● **Text extract**
---

Andy Burnham, the Health Secretary, is now set to devote tens of thousands of pounds of public money to achieving that goal in the courts, by seeking to have the Information Tribunal’s decision overturned. Which only goes to show: when you hear a minister say, ‘We are committed to doing everything we can to promote democratic debate,’ it means they are doing everything they can to stop it.

One In Three MPs Abused The Expenses System

(Daily Mail) – ONE IN THREE MPS have been found guilty of abusing their expenses, laying bare the true scale of the scandal.

About 200 are being sent final demands by auditor Sir Thomas Legg today to hand back up to £1 million of taxpayers’ cash.

At least one MP couple will be asked to repay more than £100,000, senior Commons sources said.

A further three dozen MPs will get new demands averaging £20,000 after Sir Thomas scrutinised their mortgage papers and found they had made unreasonable claims.

He has decided not to accept excuses or delays and will publish his report naming and shaming the culprits on December 14.

In a double blow for MPs, the Daily Mail also revealed that the enforcer brought in to introduce a new expenses system has decided not to authorise a major pay rise for five years.

Nearly 40 MPs have signed a Commons motion calling for an increase in their £65,000 salaries.

But Sir Ian Kennedy, chairman of the Independent Parliamentary Standards Authority, has made clear privately that he wants reform to ‘bed in’ first.

A source who has spoken to him said: ‘The public has to see the new system working and trust it before we can even talk about that. MPs can scream all they want but it’s not going to happen.’

Sir Thomas had already ordered 166 MPs to repay money totalling £300,000 after overclaiming for items such as gardening and cleaning — an average of £1,800 each.

But at least another 35 will be asked to hand back sums averaging £20,000 in mortgage interest claims, clawing back another £700,000 for the public purse.

A senior Commons source said: ‘The second wave is a small number of larger demands, after the large number of small demands.

---

● **Supplied material**

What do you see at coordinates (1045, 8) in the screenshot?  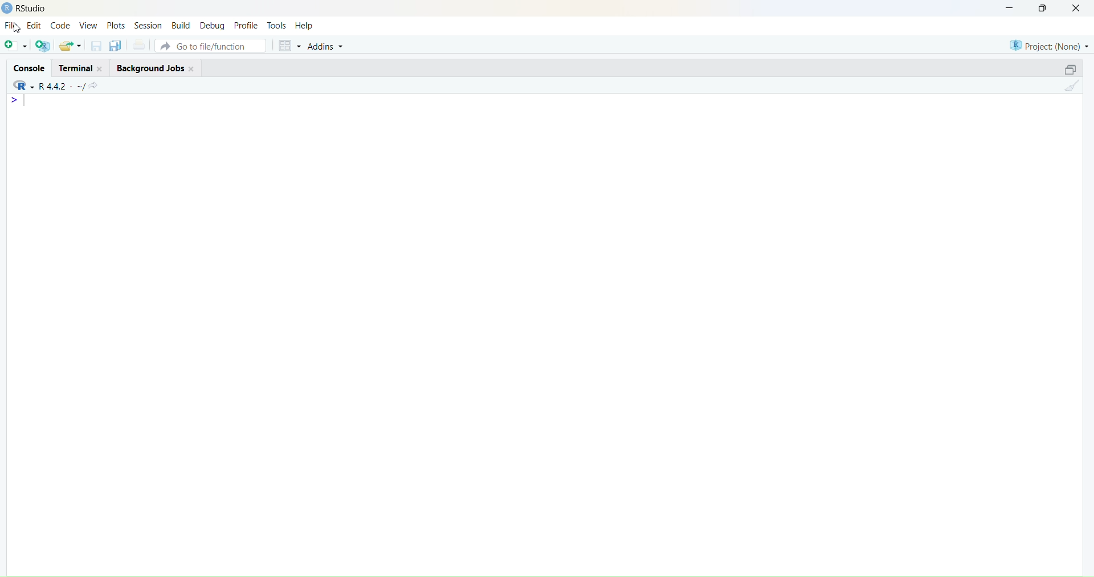 I see `Maximize` at bounding box center [1045, 8].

---

● **Work to do**
In the MP expenses article above, on what date will Sir Thomas Legg publish his report naming the culprits?

● **Exercise answer**
December 14